I can't even pick which I loved the best!!  It is amazing ALL those are right here on our planet!  What an lucky photographer (also very gifted) to see them in person and capture the photos.  Thanks so much, just ewwwwwwwwwed and awwwwwwwwwwwwwwd the whole way denise


----------



## AprilT (Jan 28, 2015)

Very nice share Jackie.  Thank you.


----------



## avrp (Jan 28, 2015)

Beautiful!


----------



## Cookie (Jan 28, 2015)

Amazing trees - some incredibly beautiful, some weirdly wonderful - thanks


----------



## Denise1952 (Jan 28, 2015)

I agree Cookie, if I had to pick one, and one only that I liked the best it would be the Wisteria I think  but I would hate having to choose

The bamboo freaked me, I never knew it got that big.  I thought maybe that was "The Incredible Shrinking Man" but nope, it's for real!!


----------



## Josiah (Jan 28, 2015)

Just too beautiful.
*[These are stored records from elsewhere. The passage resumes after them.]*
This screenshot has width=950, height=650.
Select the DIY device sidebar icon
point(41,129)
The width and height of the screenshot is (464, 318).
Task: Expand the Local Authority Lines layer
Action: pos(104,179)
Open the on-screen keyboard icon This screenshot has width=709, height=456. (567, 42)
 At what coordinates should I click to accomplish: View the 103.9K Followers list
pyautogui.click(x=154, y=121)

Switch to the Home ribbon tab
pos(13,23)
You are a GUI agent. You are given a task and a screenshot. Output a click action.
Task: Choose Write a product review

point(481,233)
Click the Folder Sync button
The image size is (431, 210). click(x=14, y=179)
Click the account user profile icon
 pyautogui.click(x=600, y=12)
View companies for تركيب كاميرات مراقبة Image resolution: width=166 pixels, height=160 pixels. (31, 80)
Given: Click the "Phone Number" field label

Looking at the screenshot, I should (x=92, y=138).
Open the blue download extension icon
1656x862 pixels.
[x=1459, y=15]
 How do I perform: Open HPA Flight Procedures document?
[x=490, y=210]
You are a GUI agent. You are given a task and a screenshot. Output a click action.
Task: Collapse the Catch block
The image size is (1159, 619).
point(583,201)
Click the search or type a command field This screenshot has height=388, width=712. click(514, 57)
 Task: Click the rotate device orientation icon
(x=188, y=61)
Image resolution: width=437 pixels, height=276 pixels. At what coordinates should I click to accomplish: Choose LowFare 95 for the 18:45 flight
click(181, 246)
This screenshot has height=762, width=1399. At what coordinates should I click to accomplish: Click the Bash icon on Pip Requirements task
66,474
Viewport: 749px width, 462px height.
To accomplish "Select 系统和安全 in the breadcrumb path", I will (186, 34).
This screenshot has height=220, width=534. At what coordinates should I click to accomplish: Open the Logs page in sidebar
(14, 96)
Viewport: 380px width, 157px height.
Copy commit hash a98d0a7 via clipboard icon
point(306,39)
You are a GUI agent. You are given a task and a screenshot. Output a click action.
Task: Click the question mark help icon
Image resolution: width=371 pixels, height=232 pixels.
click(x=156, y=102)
Thanks Jackie
Reminds me of the trees on Pandora in the movie Avatar.


----------



## rkunsaw (Jan 29, 2015)

Amazing trees. Thanks for posting this, Jackie.


----------



## Raven (Jan 29, 2015)

Wonderful pictures and such an unbelievable  variety of trees.
Thank you Jackie.


----------



## GeneMO (Feb 3, 2015)

Wow, that is really cool!!  I can't hold a candle to those trees.   I have planted 6,000 on my farm, but they are just plain ole ordinary trees.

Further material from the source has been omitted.